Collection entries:
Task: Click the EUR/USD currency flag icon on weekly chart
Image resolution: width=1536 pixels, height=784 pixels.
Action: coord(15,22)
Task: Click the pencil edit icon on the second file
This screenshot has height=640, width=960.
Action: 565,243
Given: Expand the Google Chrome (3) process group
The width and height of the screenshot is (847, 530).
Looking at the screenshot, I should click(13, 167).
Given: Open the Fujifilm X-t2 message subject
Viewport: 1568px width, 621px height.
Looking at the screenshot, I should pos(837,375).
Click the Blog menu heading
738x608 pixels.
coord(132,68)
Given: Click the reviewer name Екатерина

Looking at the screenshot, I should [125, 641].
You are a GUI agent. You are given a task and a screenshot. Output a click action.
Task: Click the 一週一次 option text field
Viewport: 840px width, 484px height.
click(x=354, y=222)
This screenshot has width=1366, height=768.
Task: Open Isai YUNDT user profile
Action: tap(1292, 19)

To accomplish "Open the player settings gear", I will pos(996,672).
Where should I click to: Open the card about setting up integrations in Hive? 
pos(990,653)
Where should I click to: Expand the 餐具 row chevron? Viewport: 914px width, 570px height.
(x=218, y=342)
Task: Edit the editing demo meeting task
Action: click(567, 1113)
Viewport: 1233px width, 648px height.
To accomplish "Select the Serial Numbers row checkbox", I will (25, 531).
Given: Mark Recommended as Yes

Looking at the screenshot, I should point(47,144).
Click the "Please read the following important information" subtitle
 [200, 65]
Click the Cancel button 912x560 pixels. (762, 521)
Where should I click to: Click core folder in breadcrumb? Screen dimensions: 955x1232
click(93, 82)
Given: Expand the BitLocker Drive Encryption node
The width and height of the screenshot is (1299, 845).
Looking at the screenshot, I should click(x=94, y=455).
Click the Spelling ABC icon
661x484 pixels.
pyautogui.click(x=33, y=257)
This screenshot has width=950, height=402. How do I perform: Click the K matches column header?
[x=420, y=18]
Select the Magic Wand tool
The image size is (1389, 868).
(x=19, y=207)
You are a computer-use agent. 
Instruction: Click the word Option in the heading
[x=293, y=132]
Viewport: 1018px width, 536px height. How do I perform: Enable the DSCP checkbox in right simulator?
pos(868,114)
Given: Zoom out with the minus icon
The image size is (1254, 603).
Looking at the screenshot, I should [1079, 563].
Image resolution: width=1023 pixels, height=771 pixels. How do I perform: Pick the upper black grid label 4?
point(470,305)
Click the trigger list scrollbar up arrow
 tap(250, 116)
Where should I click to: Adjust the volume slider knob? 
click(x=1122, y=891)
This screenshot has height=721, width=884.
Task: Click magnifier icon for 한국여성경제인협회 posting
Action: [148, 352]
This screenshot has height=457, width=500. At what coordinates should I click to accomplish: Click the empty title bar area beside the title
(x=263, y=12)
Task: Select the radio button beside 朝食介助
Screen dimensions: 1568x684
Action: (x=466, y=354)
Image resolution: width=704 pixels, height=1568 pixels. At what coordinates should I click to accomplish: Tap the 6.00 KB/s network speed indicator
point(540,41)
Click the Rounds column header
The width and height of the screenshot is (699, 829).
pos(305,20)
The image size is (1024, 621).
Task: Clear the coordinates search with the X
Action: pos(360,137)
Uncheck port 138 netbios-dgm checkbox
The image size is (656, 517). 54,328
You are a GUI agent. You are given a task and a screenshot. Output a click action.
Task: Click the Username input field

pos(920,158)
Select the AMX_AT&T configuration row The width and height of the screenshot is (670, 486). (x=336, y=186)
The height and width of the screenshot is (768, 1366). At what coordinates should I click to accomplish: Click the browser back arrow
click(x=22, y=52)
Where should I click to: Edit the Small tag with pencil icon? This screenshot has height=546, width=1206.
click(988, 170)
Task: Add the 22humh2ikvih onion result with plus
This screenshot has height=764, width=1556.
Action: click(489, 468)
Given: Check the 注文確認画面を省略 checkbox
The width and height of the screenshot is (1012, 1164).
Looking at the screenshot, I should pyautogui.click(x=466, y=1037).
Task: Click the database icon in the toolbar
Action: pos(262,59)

Work task
Copy each line of the data above that holds "Select".

Response to this task
To accomplish "Select the Serial Numbers row checkbox", I will (25, 531).
Select the Magic Wand tool
Task: Select the radio button beside 朝食介助
Select the AMX_AT&T configuration row The width and height of the screenshot is (670, 486). (x=336, y=186)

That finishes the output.